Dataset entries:
▬▬▬▬▬▬
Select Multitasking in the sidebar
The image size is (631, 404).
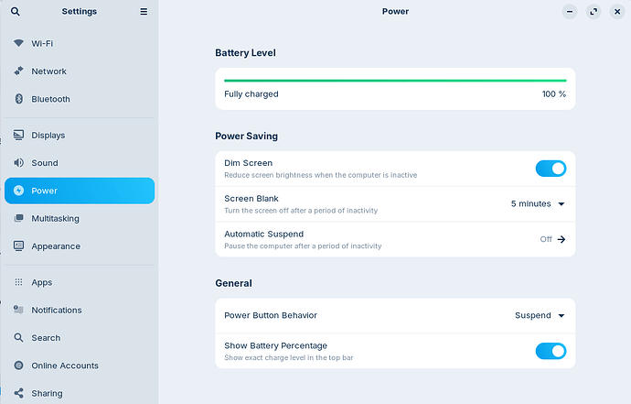point(55,219)
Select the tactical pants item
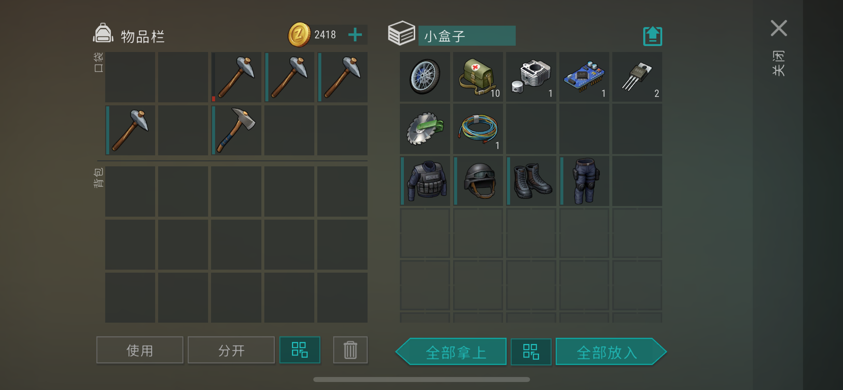The height and width of the screenshot is (390, 843). click(x=584, y=181)
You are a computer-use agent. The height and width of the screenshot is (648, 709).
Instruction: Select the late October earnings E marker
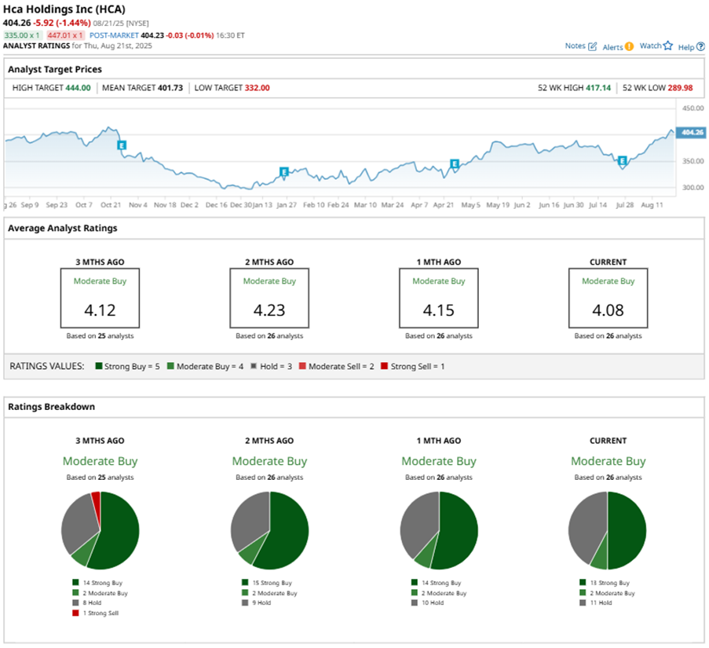pyautogui.click(x=121, y=145)
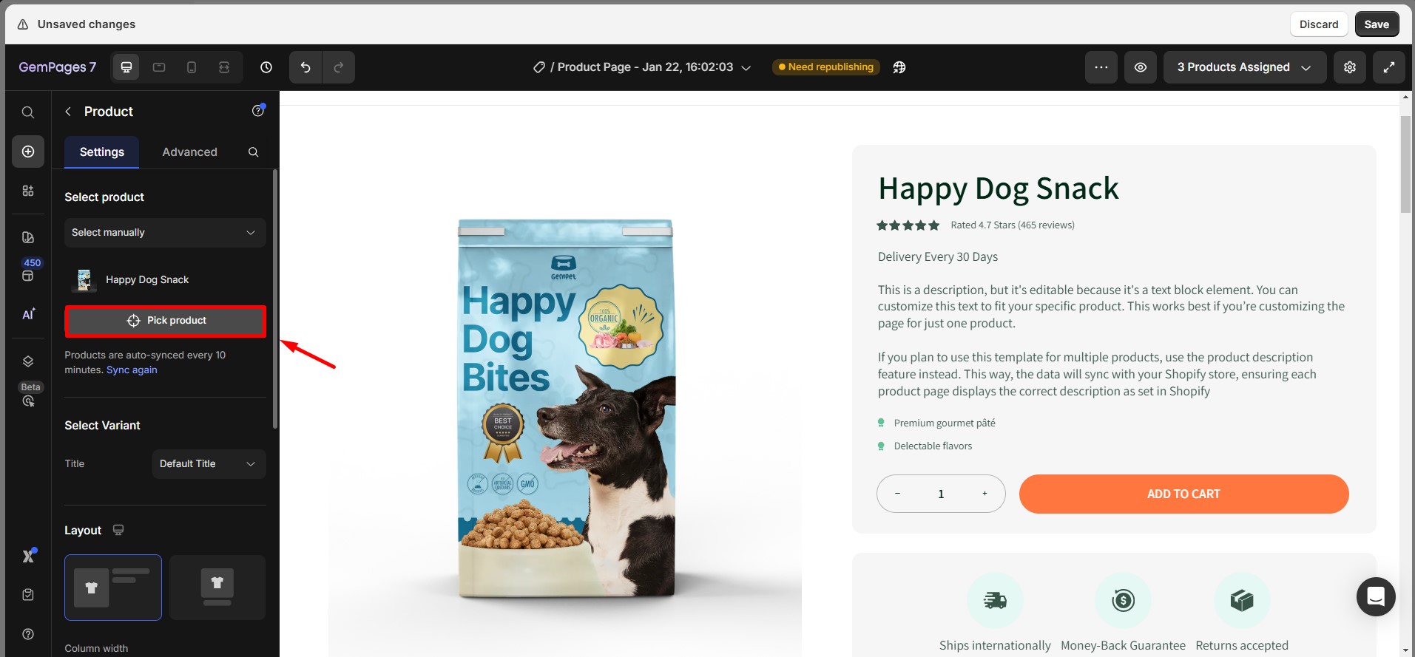Click the Sync again link
The image size is (1415, 657).
(132, 370)
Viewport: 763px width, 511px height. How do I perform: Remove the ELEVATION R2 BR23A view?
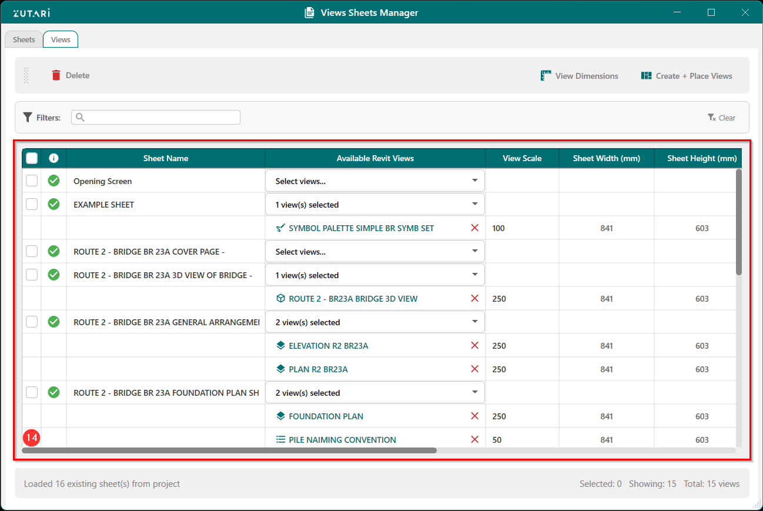tap(474, 346)
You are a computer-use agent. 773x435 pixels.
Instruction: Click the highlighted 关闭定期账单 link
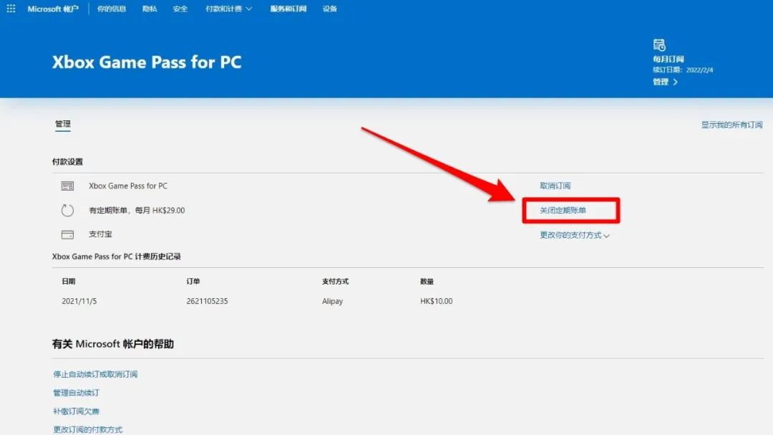[x=562, y=210]
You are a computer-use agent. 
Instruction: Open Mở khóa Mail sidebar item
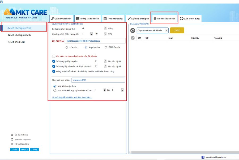click(16, 42)
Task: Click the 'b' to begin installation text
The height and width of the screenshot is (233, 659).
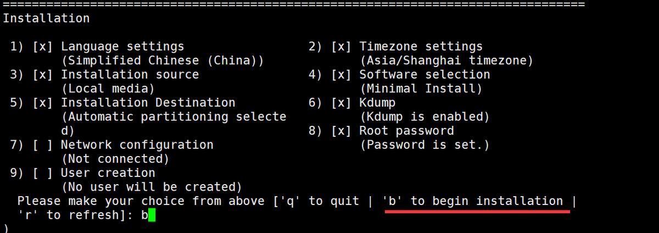Action: (475, 201)
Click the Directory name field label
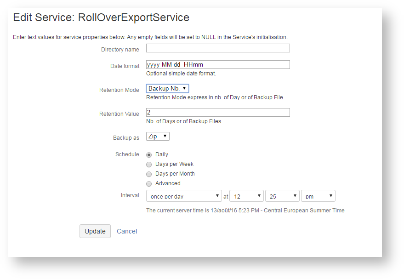The width and height of the screenshot is (404, 279). (120, 50)
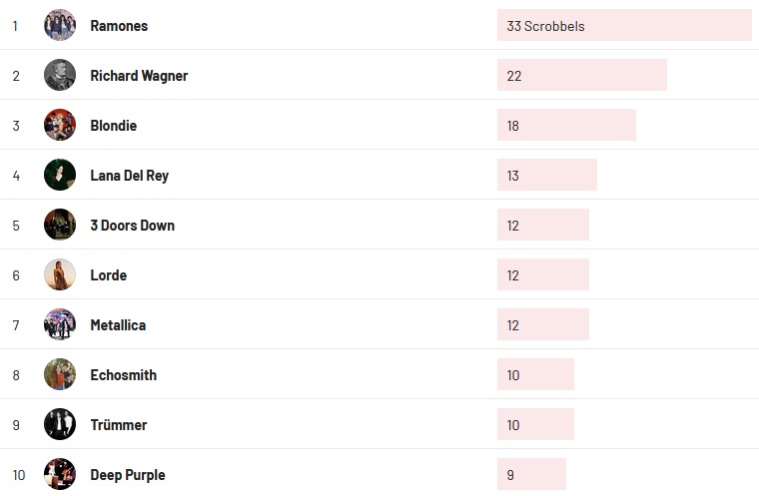Click Blondie's artist avatar
The height and width of the screenshot is (496, 759).
[60, 125]
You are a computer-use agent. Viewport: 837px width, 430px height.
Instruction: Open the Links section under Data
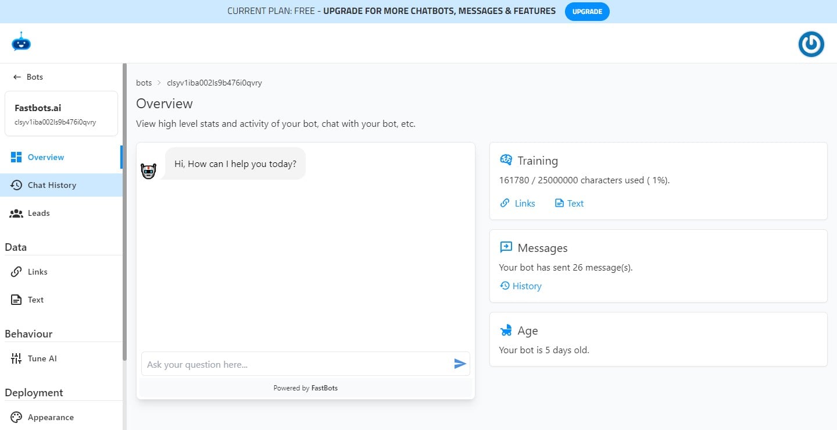(37, 272)
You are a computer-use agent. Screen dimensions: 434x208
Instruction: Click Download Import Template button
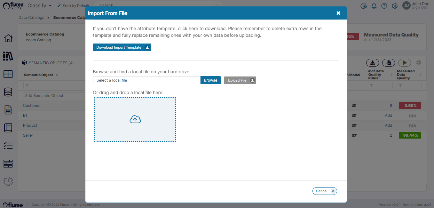122,47
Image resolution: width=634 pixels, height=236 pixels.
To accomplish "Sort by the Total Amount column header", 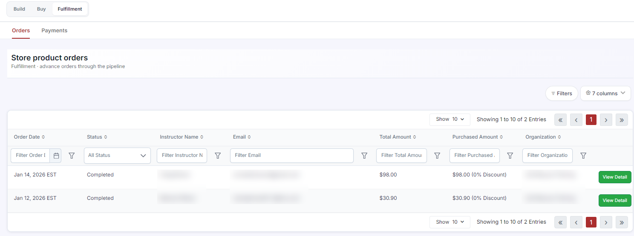I will click(x=398, y=137).
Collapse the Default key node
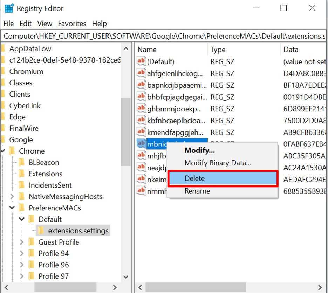The width and height of the screenshot is (328, 293). (x=22, y=219)
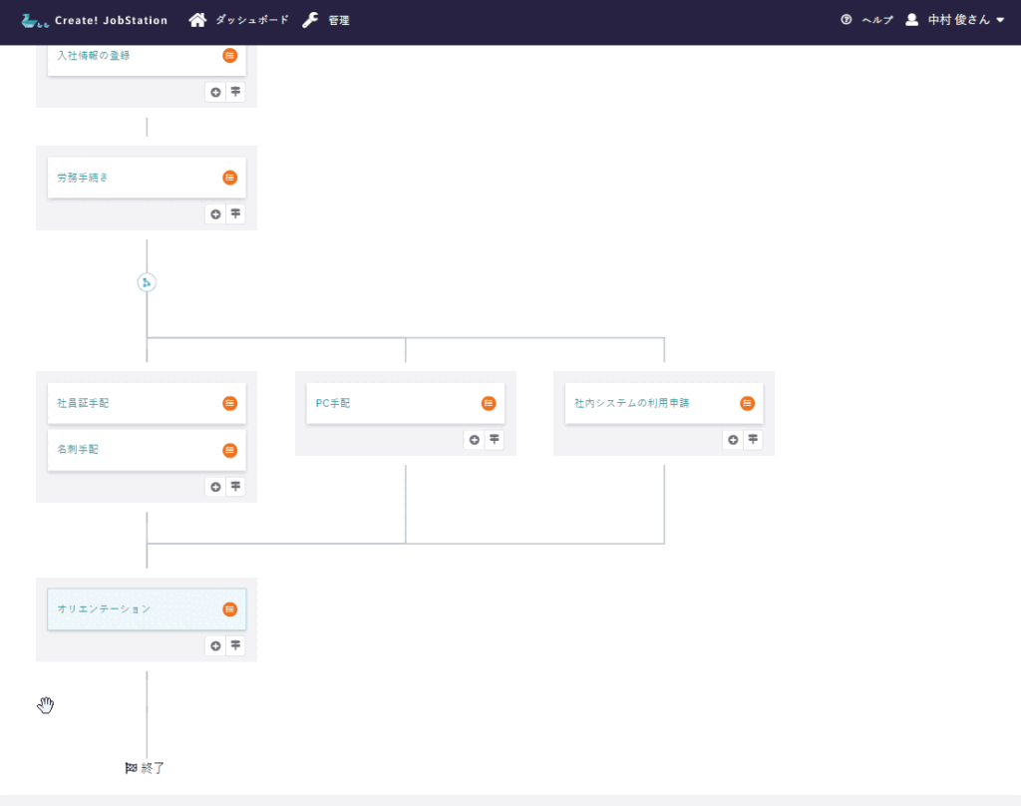Click the plus icon below 名刺手配
The width and height of the screenshot is (1021, 806).
tap(215, 487)
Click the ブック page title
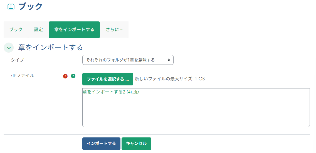The height and width of the screenshot is (153, 316). point(31,6)
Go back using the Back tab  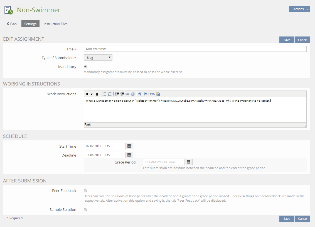tap(12, 24)
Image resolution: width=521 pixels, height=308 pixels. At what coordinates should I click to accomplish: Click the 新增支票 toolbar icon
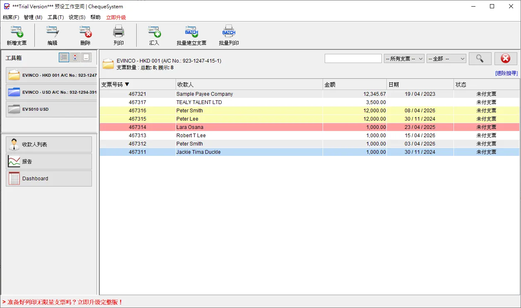(x=17, y=32)
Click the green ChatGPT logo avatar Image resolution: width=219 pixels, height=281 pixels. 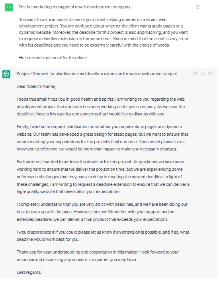[6, 74]
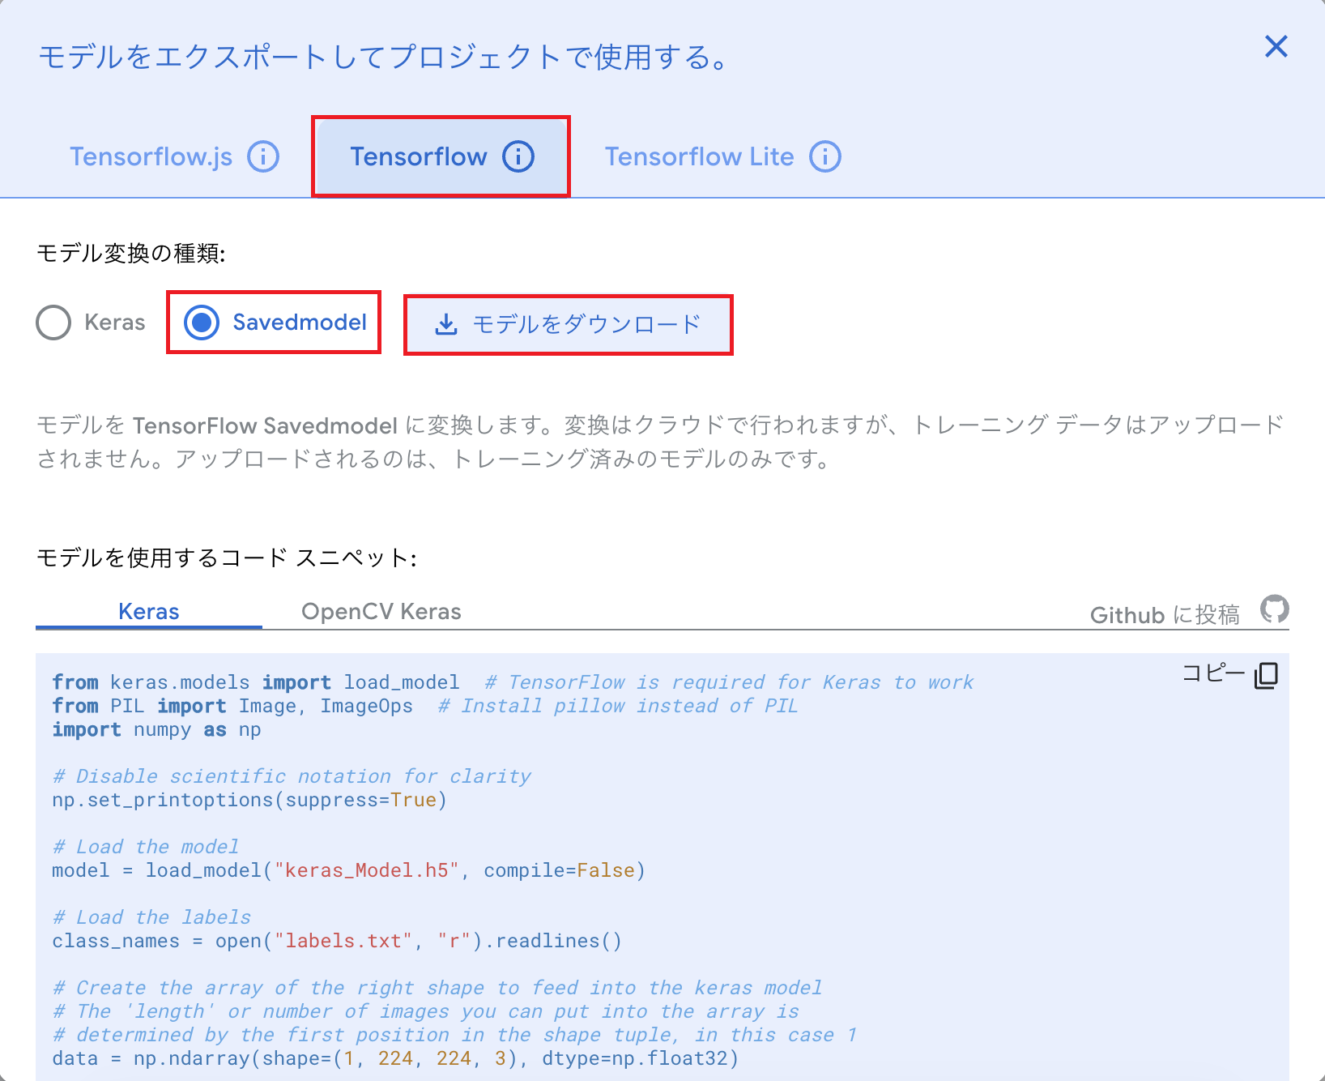
Task: Click the Github に投稿 link
Action: coord(1164,615)
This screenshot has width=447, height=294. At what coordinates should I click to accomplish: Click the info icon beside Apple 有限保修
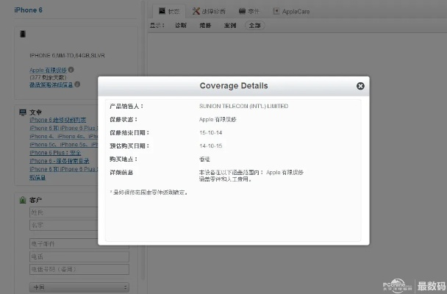(x=71, y=70)
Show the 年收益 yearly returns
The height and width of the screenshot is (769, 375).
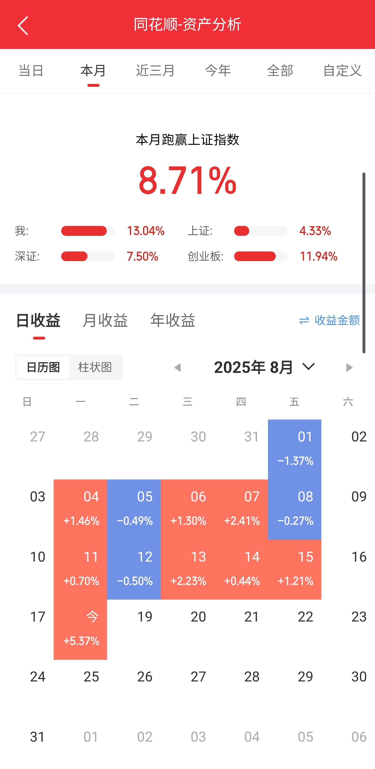click(x=173, y=321)
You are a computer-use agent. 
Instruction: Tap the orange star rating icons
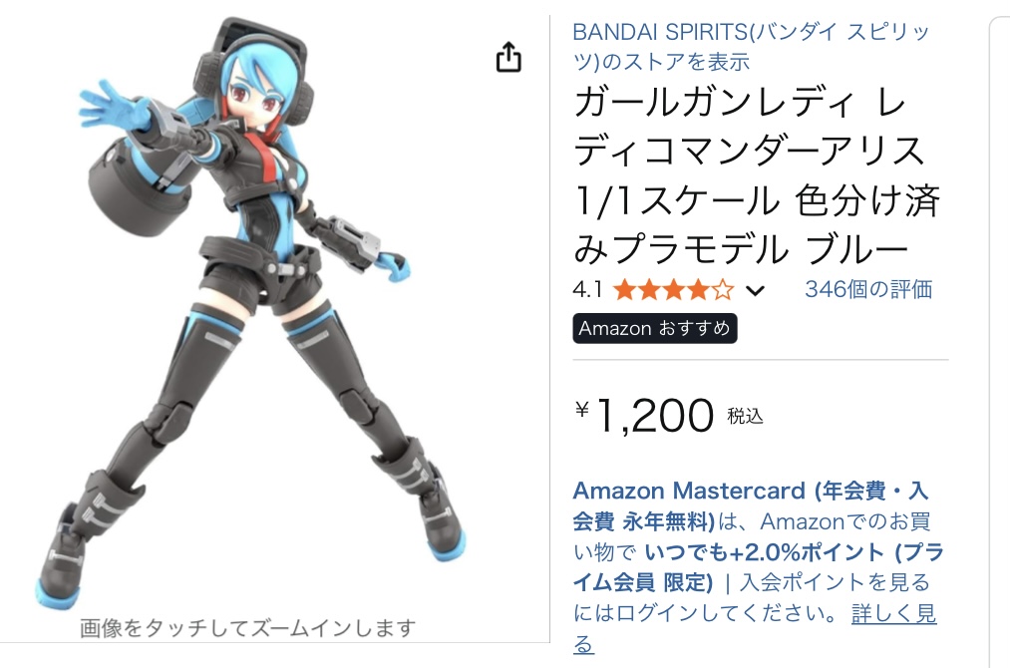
▬▬▬▬▬▬
## Goal of the exercise
Every line with "computer" in it should be copied from the entries above.

## Answer
You are a computer-use agent. The height and width of the screenshot is (648, 709).
You are a computer-use agent. 773x435 pixels.
You are a computer-use agent. 
You are a computer-use agent. Viewport: 837px width, 430px height.
You are a computer-use agent. Screen dimensions: 434x208
You are a computer-use agent. 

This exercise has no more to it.